Second, find out what the bid and offer quotes are when you are about to place a stock order. Also, look at the recent trading volume to get a sense of how active the stock is. A limit order is more likely to be filled if the stock is actively traded.

If the spread between the bid and ask price is only one tick  (1/8 for stocks over $5.00 per share) and there are a substantial number of shares (say, more than 1,000 shares) quoted at the bid, then you should use a market order, since your savings from a limit order is likely to be small, and there is a good chance that your order will not be filled.

If the spread between the bid and the offer is more than one tick, consider placing a limit order with a limit price between the bid and the ask prices. Sometimes it is worthwhile to place a limit buy order at the bid price, but only if there are not many shares quoted at the bid.

If you really want to buy the stock, do not place a limit order with a limit price below the current bid price, since the probability that the order will be filled is so low that it is rarely worthwhile. Limit orders are best viewed as a way to bypass the market makers and save on transactions costs, not as a way to buy stock at windfall prices.

NASDAQ
Since the NASDAQ market mechanism is so different from the exchange mechanism, a different strategy is necessary. Many retail brokers will say that you must buy at the ask and sell at the bid for NASDAQ stocks.

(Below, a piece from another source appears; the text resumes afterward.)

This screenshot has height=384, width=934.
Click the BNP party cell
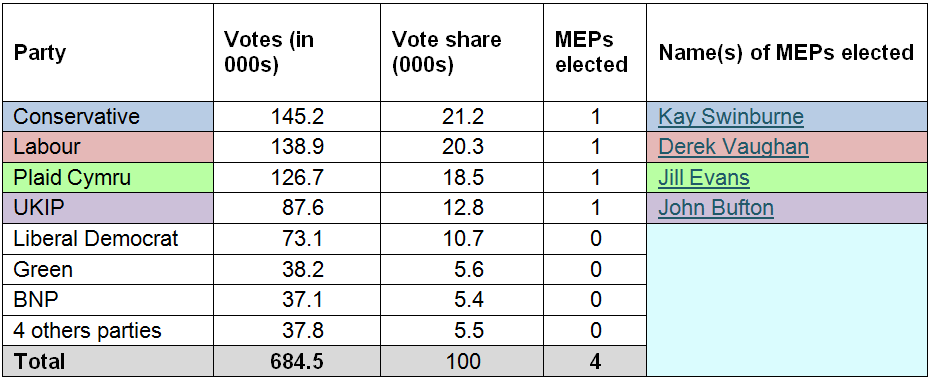click(x=108, y=300)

However, there are ways around this, but they involve more work for the brokers, who may resist taking the extra steps to help you. You may place a limit order for a NASDAQ stock in between the bid and offer quotes, and then insist that your brokerage firm advertise your order as widely as possible via the SelectNet system, the NASDAQ service that facilitates communication regarding orders for NASDAQ stocks. This will alert the other market makers and retail brokerage firms that your order exists, which may solicit a response.

For orders less than 1,000 shares, insist that your limit order be placed on the SOES (Small Order Execution System) Limit Order File so that it can be widely disseminated. This will also make others aware that your order exists, and may help your broker find the other side of the market to fill your order. Then again, it may not, if no one is willing to take the other side of your trade. Since some NASDAQ firms are very small and trade infrequently, you may have little choice but to pay the market maker's prices if you want to trade quickly.